La discussion qui s’ensuit est alors l’occasion, pour chacun, de prendre position sur les motivations profondes de tel ou tel personnage, de défendre et d’étayer son opinion et de réagir aux arguments des autres. Plus les avis sont partagés, et plus le débat suscite l’« agir communicationnel » théorisé par Jürgen abermas (19 1), c’est-à-dire la négociation d’une parole commune qui exige des participants à la fois de solliciter leur vécu et d’entendre les arguments des uns et des autres. Dans cette perspective politique, au sens premier de l’expression d’une parole dans la cité, les œuvres d’art constituent les supports idéals de la délibération parce qu’elles « forgent contre le consensus d’autres formes de “sens commun”, des formes d’un sens commun polémique » (Rancière, 2008 : 4). Parce qu’elles suscitent spontanément commentaires, discussions et font débat, les œuvres d’art se présentent alors comme des ressources à exploiter pour un partage du sens. En provoquant le dissensus, l’objet artistique expose la diversité des opinions et participe d’un processus de conscientisation. C’est également par ce pouvoir d’énonciation et d’intellectualisation que Jacques Rancière nomme l’« égalité des intelligences » (2008 : 23) que s’exprime la condition commune du spectateur et non dans le fait d’appartenir au même corps collectif.

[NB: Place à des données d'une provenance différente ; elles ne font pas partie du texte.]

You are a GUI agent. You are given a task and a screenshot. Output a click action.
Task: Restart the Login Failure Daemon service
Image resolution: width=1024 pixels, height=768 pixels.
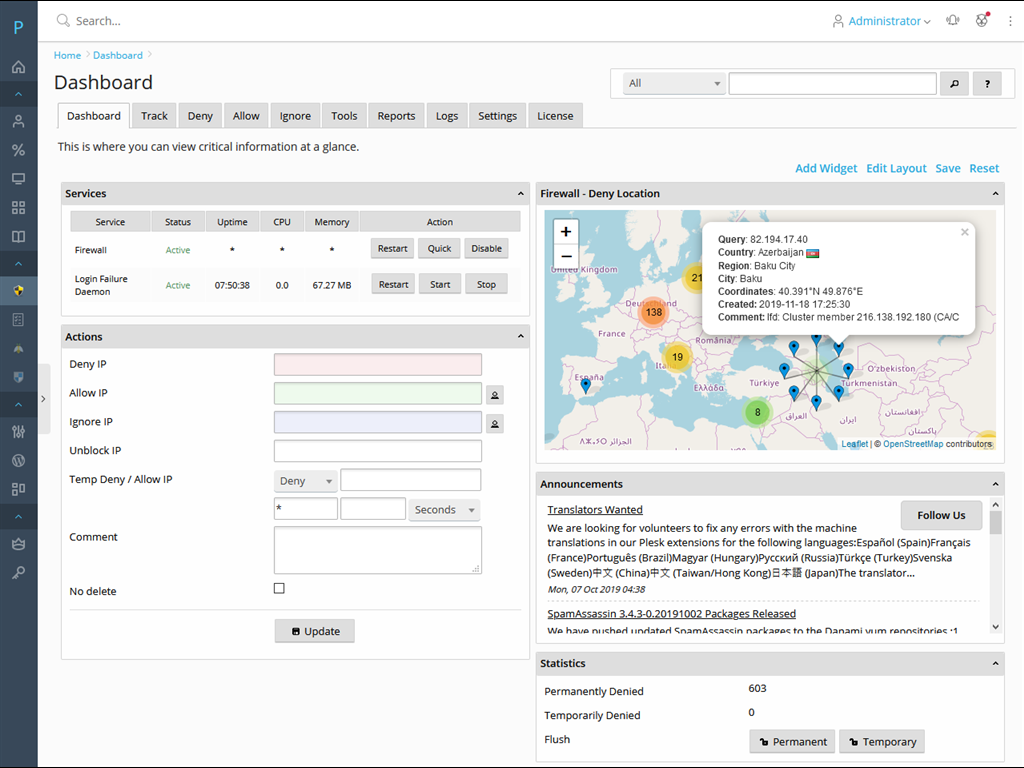click(x=393, y=285)
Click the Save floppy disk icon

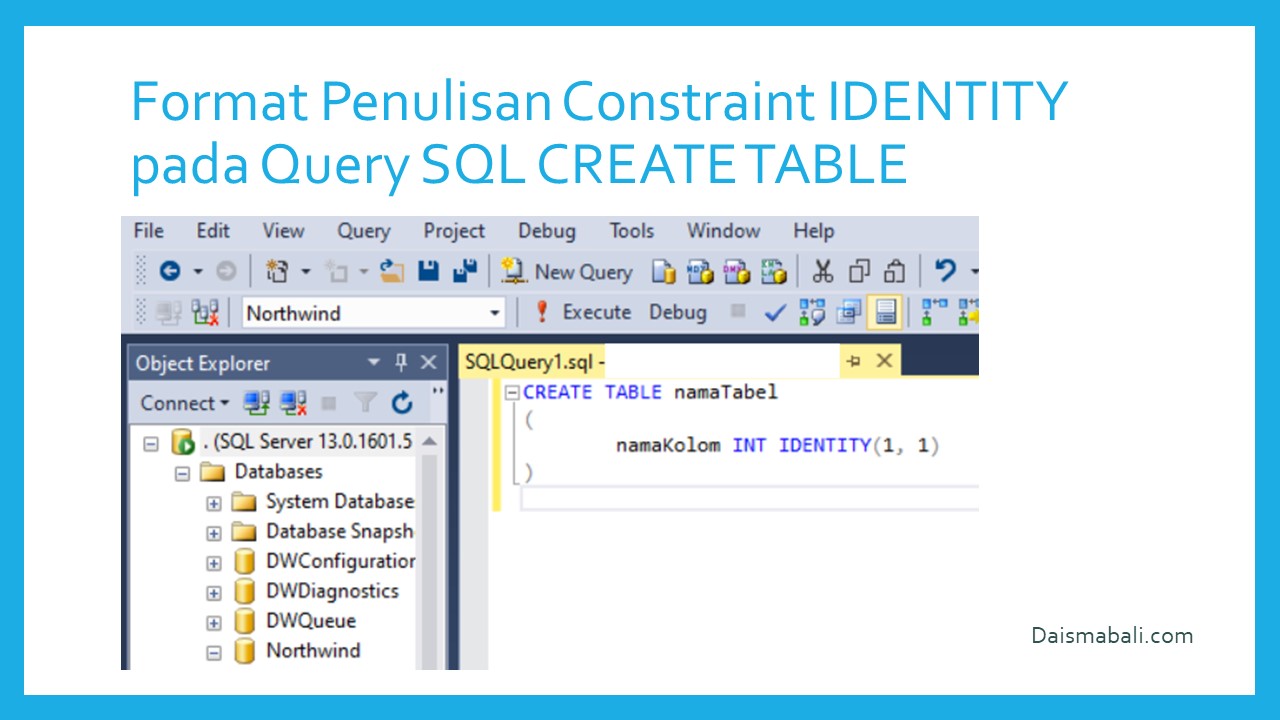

Le médiateur, dans sa fonction d’activateur d’interrelations, participe d’un véritable travail de capacitation. Toutefois, il ne peut échapper totalement à une certaine inégalité dans la rencontre. Pour Laurent Fleury (2008), la confiance, accordée au jugement du médiateur, s’accompagne d’une reconnaissance d’autorité. Dans la relation qui s’instaure alors entre médiateurs et destinataires de la médiation, les rapports de pouvoir se trouvent déséquilibrés en faveur des premiers. Pour déjouer, sinon minimiser son pouvoir sur l’autre, le médiateur doit être conscient de la position qu’il occupe et s’efforcer d’établir une relation la plus équilibrée possible entre lui et les personnes,

dans le respect de leur singularité (Darras, 2003) et le souci de leur autonomie. Son discours doit également refléter, non pas une vérité unique mais le discours pluriel du partage (Caillet, 1995). Il ne s’agit pas d’utiliser la médiation pour faire passer un message, justifier un choix ou privilégier une définition de la culture mais d’établir, à travers ce que Jean-François Six appelle une « médiation-rencontre » (2002 : 28), une dynamique du lien qui privilégie une prise de parole partagée, autour d’objets artistiques porteurs de sens et d’épanouissement personnel.